Em novembro do ano passado, o advogado trabalhista Marcelo de Carvalho Santos também questionou as contratações da Prefeitura de Londrina via convênios ou parcerias. Em reportagem publicada pela Folha, a então coordenadoria do projeto Mil Ongs, da Companhia de Desenvolvimento de Londrina (Codel), afirmava que pelo menos metade das então 400 ONGs e Ocips da cidade mantinham esse tipo de relação com a Prefeitura.

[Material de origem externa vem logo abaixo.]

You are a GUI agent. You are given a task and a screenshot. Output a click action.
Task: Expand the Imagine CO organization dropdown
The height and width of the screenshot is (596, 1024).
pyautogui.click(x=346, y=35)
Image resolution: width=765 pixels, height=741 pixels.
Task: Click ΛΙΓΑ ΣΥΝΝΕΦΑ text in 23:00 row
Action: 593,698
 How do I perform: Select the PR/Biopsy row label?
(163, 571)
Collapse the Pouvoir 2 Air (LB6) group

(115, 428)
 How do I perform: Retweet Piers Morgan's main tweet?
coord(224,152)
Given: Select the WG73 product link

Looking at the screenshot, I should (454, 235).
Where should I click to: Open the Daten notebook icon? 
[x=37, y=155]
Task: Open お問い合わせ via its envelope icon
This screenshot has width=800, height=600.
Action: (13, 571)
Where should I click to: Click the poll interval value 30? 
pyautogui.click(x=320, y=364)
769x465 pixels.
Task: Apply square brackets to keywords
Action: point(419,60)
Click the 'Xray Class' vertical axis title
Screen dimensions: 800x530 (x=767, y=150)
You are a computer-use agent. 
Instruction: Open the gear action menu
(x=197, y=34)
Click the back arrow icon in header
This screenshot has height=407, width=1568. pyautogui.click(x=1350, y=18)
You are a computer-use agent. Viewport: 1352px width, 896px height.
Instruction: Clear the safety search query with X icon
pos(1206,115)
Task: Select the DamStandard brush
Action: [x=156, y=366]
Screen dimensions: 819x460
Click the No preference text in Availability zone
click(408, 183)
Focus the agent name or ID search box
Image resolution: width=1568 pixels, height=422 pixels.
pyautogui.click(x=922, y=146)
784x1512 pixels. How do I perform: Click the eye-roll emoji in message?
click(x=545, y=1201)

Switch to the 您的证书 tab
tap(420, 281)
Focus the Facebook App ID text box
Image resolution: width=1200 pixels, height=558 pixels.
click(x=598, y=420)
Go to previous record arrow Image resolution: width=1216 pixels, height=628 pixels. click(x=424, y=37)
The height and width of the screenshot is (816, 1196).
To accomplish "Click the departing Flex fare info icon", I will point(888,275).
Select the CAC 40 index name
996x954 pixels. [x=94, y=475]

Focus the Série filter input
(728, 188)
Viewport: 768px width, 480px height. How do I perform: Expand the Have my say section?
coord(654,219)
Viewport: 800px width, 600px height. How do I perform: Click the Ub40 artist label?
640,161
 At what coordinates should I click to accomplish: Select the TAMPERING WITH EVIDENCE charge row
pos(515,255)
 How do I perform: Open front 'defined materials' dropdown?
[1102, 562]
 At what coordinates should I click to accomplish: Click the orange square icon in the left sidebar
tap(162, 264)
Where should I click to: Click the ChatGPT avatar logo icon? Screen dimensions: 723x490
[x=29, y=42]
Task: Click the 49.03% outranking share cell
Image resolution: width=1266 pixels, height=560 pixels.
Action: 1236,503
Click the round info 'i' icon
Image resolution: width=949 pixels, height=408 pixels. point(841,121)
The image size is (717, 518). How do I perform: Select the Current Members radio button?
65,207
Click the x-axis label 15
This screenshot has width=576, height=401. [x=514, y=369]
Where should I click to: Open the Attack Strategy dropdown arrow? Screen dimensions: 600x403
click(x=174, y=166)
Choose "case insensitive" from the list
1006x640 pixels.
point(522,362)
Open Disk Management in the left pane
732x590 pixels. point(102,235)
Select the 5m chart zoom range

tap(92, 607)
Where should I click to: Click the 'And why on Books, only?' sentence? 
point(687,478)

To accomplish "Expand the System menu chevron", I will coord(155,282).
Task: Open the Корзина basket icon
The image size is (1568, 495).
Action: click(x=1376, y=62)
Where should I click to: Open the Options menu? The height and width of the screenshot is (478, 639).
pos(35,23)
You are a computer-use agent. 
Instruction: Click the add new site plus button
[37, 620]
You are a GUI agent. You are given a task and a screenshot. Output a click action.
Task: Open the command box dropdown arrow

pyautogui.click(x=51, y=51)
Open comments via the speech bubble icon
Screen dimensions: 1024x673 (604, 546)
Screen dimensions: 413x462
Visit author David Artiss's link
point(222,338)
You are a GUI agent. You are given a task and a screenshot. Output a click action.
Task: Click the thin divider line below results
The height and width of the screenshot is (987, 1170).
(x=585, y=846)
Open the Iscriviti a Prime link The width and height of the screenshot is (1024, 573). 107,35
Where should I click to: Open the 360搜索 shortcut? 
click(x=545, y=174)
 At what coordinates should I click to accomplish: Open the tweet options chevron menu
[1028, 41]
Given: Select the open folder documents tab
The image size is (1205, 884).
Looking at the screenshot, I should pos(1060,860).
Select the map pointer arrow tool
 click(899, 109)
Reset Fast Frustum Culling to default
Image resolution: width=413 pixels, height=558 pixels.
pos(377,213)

Assim como o Sindserv agora, o advogado defendia a realização de concurso público e levantava a possibilidade de a Lei de Responsabilidade Fiscal (LRF) ser burlada com as terceirizações. ''Além disso, caso não sejam registrados pela ong ou pela ocip, esses funcionários podem, no futuro, requerer vínculo empregatício com o Município e gerar ônus aos cofres públicos'', afirmou, atestando que a fiscalização dos contratos por parte da Prefeitura não seria feita adequadamente.
As declarações foram rebatidas à época pelo então procurador jurídico da Prefeitura, Carlos Scalassara. ''Esses convênios são regulamentados pela Constituição Federal e pela lei 866; todos são servidores registrados. A fiscalização é feita pelo Ministério do Trabalho e pelos sindicatos de cada categoria''. (J.G.)